CVE-2023-2406: 
WordPress vulnerability analysis and mitigation

The Event Registration Calendar By vcita plugin (versions up to 1.3.1) and Online Payments – Get Paid with PayPal, Square & Stripe plugin (versions up to 3.9.1) for WordPress contain a Stored Cross-Site Scripting vulnerability. The vulnerability was discovered on February 2, 2023, and was publicly disclosed on June 2, 2023. These plugins are used by approximately 400 active installations combined (Jonh Blog).

The vulnerability stems from insufficient input sanitization and output escaping in the plugins' handling of the 'email' parameter. The affected plugins add a poorly protected endpoint to set connection parameters for the vcita account connection.
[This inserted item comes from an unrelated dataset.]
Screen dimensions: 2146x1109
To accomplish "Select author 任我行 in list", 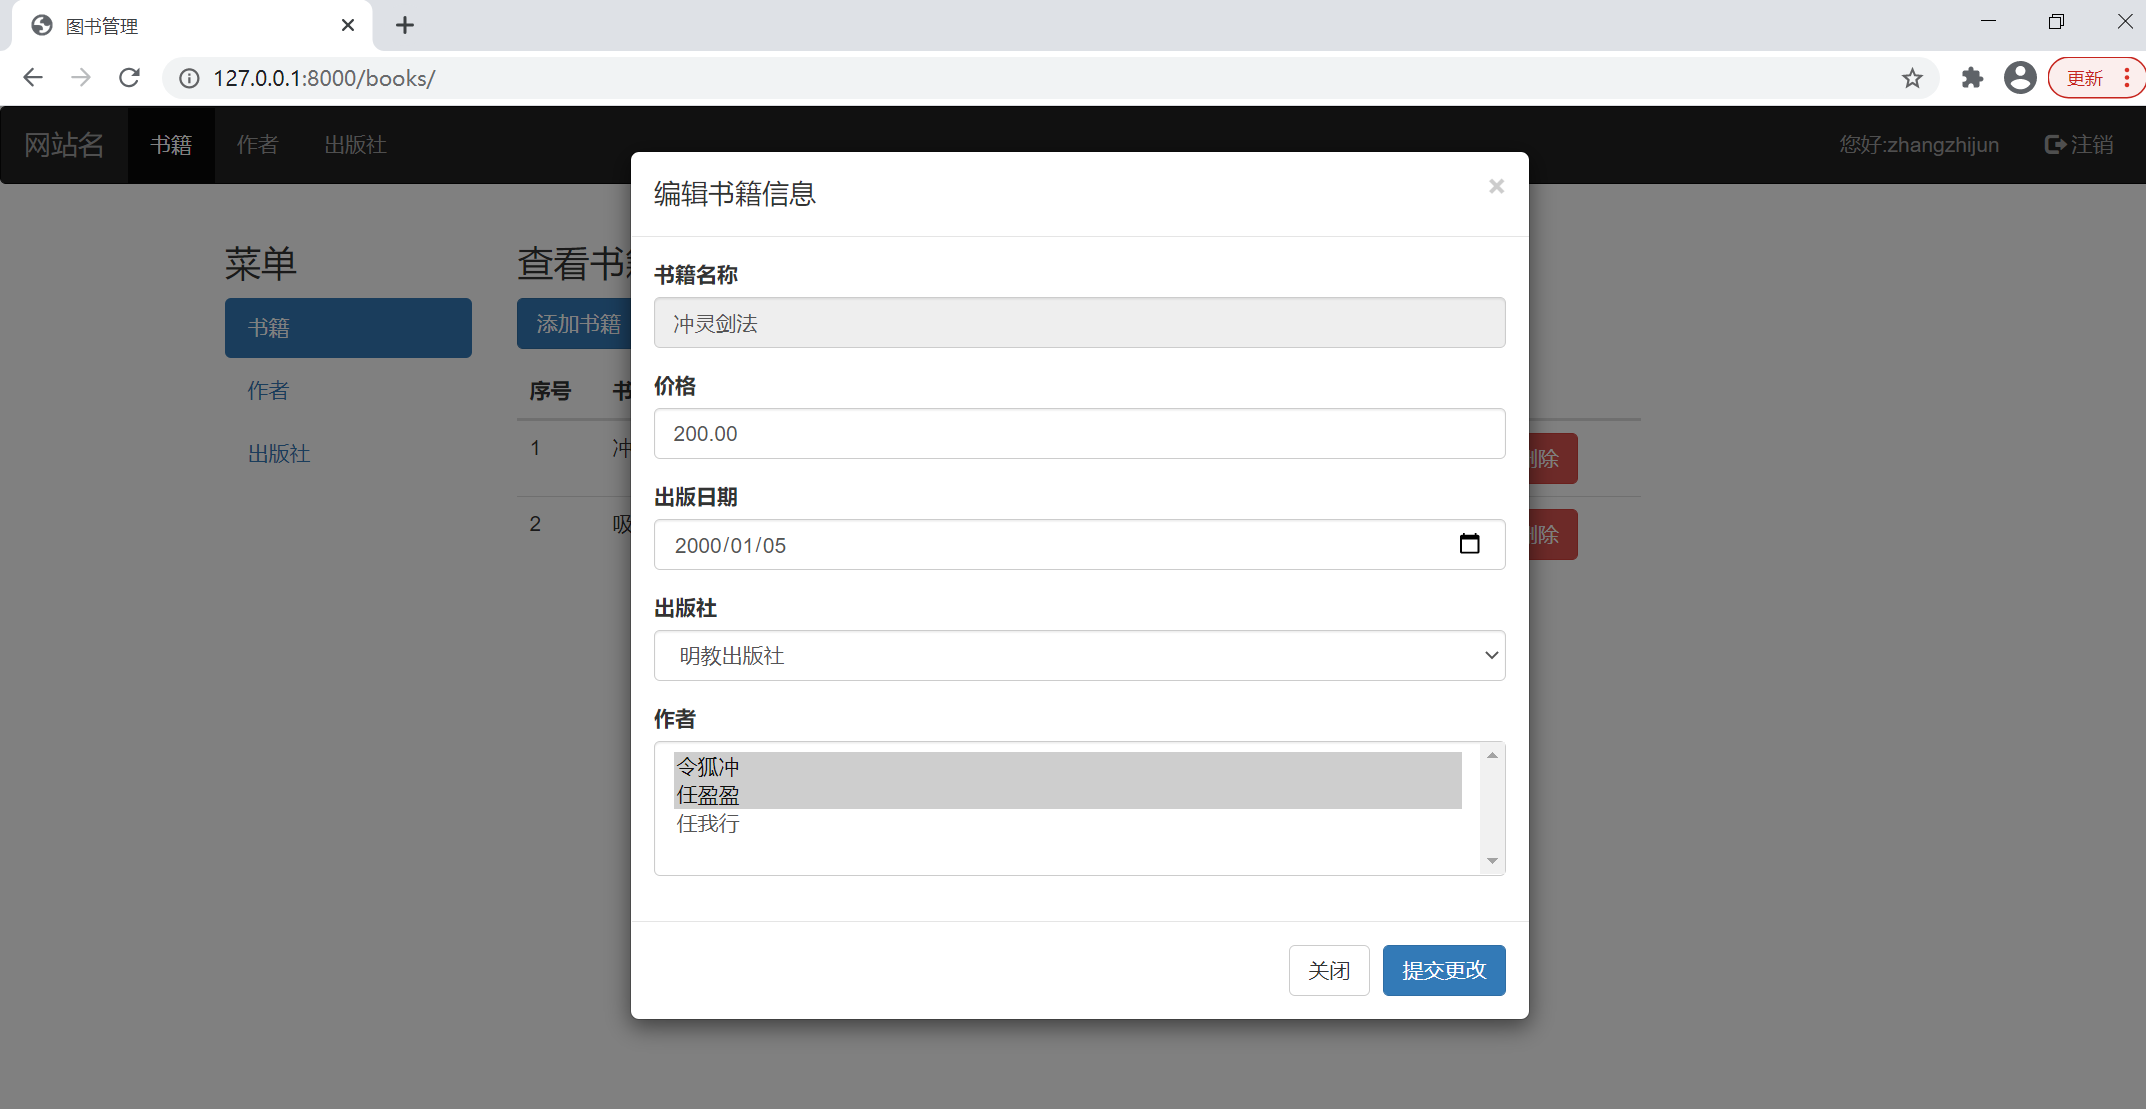I will (x=708, y=824).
These variables are stored in the database without proper validation and are later inserted into the website without adequate sanitization. The vulnerability has been assigned a CVSS v3.1 score of 6.5 (Medium) (Wordfence).

When successfully exploited, this vulnerability allows authenticated attackers with edit_posts capability (contributors and above) to inject arbitrary web scripts into pages. These malicious scripts will execute whenever a user accesses the compromised page, potentially leading to session hijacking, credential theft, or other client-side attacks (CVE Mitre).

The vendor released security updates on June 12, 2023, to address these vulnerabilities. Users should update the Event Registration Calendar By vcita plugin to a version newer than 1.3.1 and the Online Payments plugin to a version newer than 3.9.1 (Jonh Blog).